TASK PROMPT> Can you render the listing lines starting at the one containing "ШНУР ГУМОВИЙ (325, 1907)" and ending at the one containing "- Ущільнення гідравлічні (352, 1793)" as a numbered list, leaving out blank lines?

-- Start SOURCE DATA --

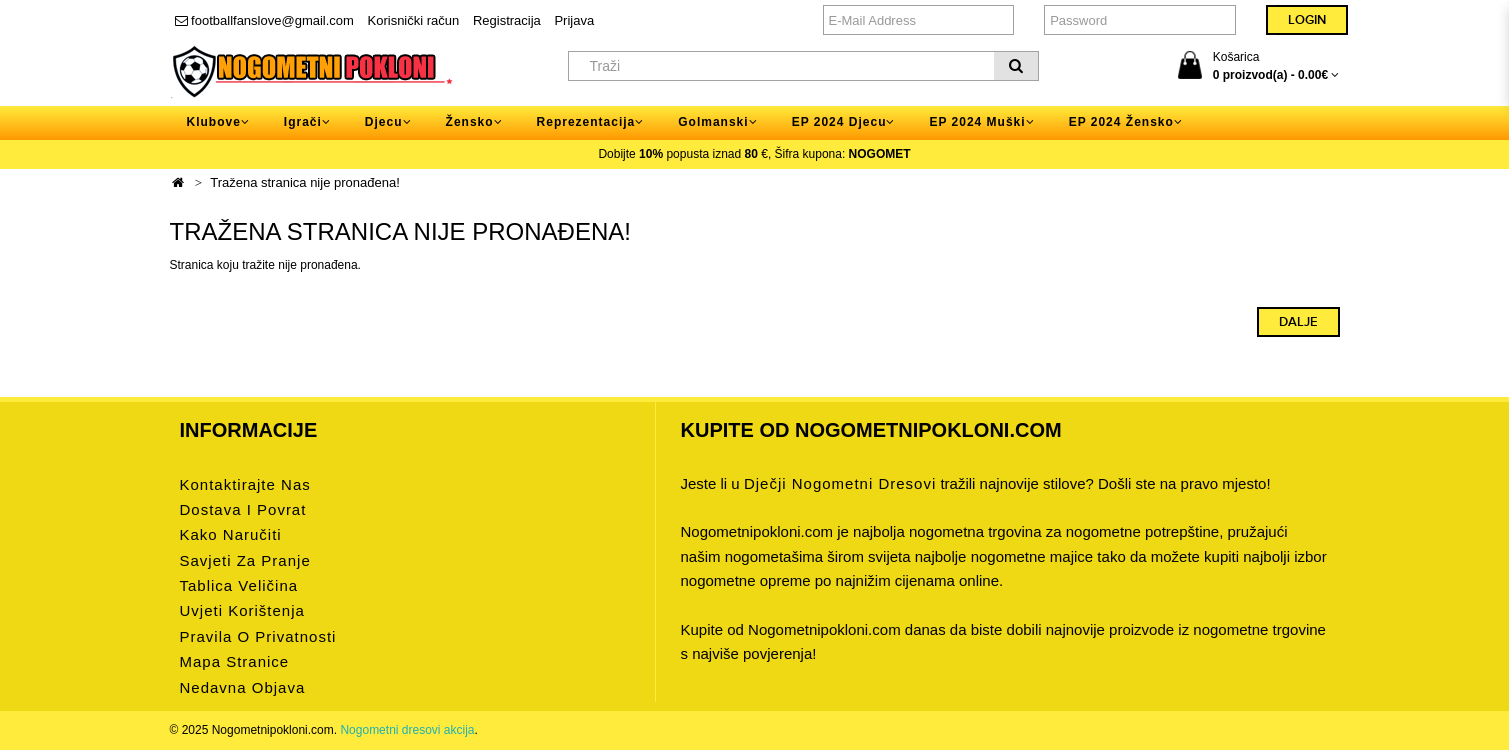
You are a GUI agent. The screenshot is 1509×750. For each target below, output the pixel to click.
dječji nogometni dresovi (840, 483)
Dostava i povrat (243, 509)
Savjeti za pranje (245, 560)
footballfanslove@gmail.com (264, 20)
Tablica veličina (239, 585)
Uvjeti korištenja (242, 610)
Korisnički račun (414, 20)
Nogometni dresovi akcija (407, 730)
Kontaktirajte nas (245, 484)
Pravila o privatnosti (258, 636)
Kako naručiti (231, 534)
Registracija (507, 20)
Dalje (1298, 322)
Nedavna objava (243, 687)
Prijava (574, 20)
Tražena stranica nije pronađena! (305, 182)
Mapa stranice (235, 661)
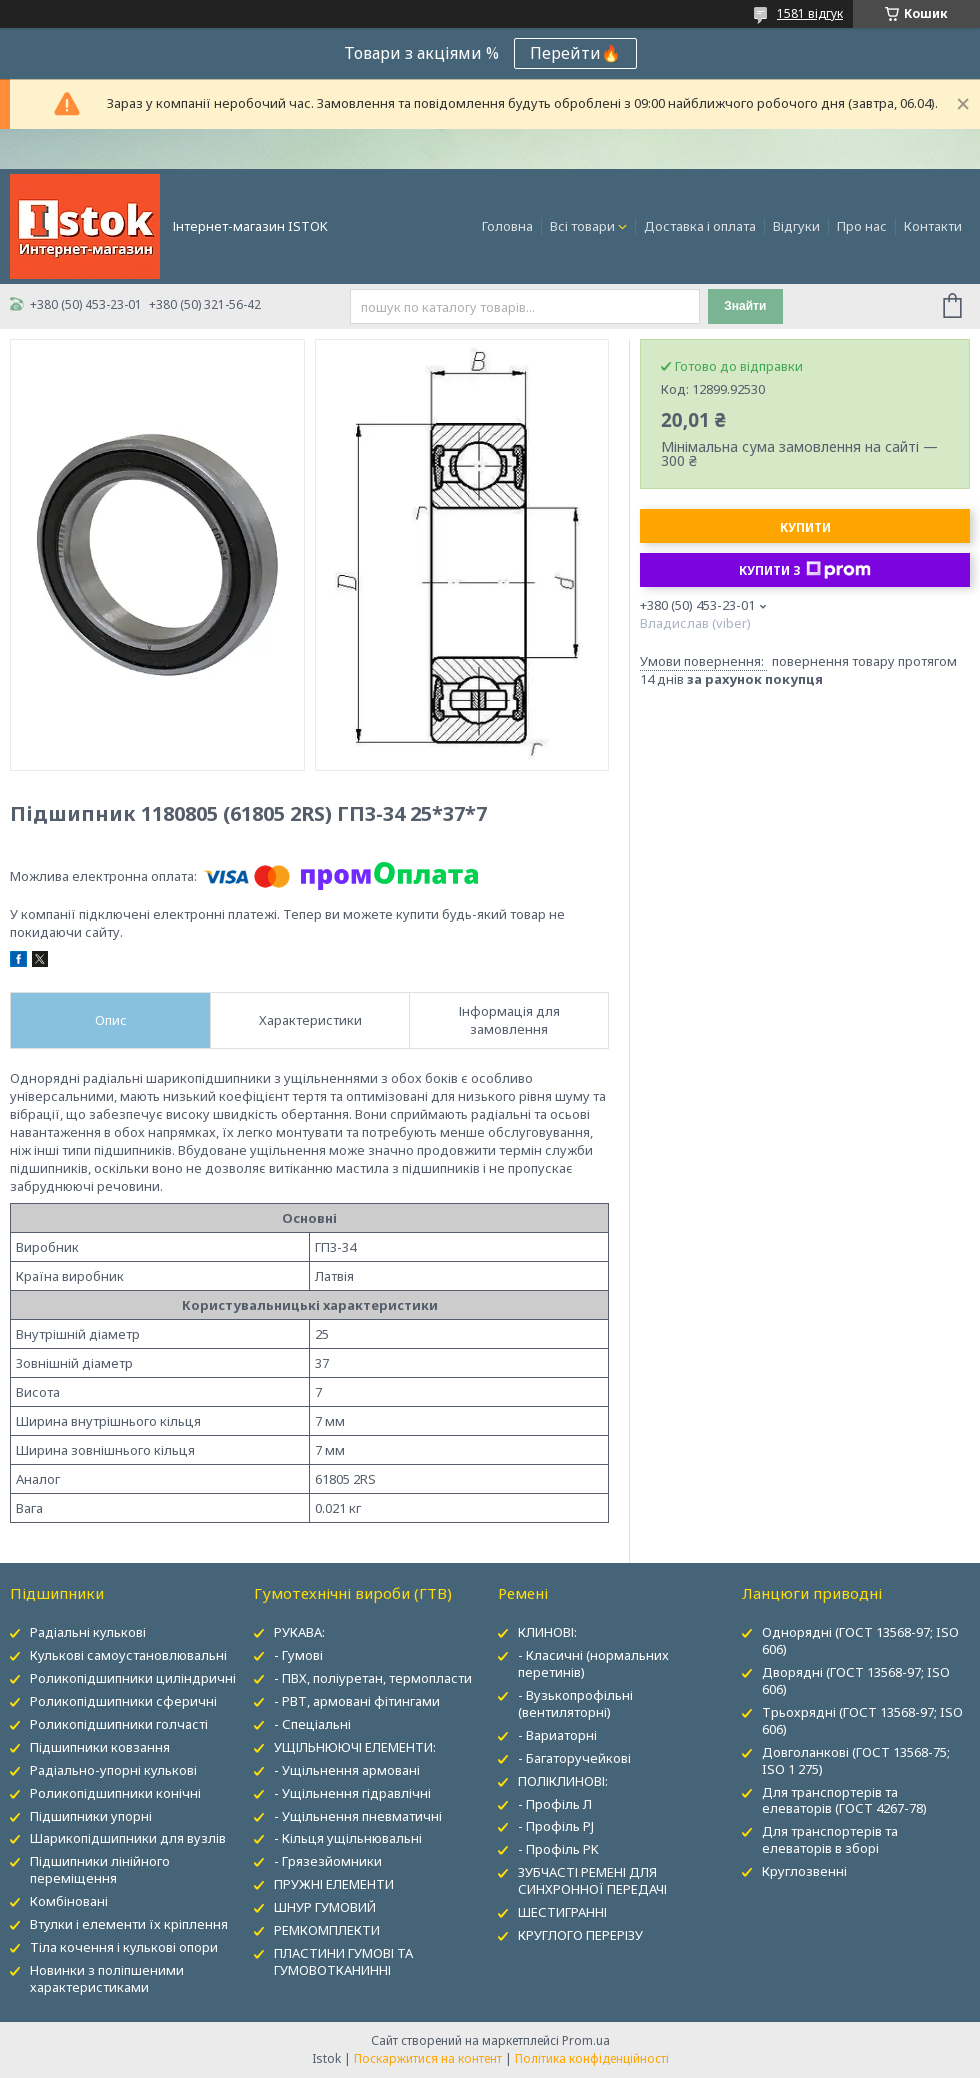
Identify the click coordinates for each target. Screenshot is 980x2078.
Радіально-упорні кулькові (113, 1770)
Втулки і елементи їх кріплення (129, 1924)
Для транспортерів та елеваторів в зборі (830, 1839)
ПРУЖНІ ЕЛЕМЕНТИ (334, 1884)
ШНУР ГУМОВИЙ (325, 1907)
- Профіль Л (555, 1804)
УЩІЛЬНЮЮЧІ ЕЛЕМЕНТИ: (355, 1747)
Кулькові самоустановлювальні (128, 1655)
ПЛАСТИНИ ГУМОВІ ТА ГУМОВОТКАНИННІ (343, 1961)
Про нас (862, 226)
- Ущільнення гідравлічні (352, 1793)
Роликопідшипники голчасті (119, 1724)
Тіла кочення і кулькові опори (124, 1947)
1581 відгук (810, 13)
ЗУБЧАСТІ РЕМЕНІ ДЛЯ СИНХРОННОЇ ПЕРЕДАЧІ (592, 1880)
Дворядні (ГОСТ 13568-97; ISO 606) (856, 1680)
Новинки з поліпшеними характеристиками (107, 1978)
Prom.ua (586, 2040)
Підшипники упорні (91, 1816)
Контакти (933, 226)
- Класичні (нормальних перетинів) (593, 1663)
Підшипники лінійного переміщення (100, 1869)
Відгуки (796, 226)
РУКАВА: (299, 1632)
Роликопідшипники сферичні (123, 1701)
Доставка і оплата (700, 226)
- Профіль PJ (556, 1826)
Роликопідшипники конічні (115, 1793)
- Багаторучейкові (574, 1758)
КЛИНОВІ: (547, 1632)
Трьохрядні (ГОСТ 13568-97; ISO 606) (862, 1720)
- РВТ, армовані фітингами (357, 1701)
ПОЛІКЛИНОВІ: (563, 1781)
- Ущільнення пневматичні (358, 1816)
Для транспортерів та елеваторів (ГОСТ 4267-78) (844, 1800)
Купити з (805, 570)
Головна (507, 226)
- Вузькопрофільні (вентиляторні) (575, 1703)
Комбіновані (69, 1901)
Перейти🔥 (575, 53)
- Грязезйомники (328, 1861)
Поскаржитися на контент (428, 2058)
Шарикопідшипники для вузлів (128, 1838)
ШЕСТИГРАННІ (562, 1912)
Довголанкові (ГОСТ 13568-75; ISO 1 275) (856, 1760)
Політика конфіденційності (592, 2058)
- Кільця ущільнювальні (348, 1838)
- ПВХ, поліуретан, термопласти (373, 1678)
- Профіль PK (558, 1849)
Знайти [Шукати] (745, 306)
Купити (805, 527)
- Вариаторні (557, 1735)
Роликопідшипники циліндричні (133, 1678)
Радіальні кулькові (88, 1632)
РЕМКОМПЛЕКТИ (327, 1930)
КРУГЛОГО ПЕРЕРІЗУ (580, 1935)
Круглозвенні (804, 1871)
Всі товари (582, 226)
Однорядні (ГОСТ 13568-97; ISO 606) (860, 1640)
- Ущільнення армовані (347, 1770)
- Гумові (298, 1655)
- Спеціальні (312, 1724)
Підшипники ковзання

-- End SOURCE DATA --

TASK ANSWER>
1. ШНУР ГУМОВИЙ (325, 1907)
2. - Профіль Л (555, 1804)
3. УЩІЛЬНЮЮЧІ ЕЛЕМЕНТИ: (355, 1747)
4. Кулькові самоустановлювальні (128, 1655)
5. ПЛАСТИНИ ГУМОВІ ТА ГУМОВОТКАНИННІ (343, 1961)
6. Про нас (862, 226)
7. - Ущільнення гідравлічні (352, 1793)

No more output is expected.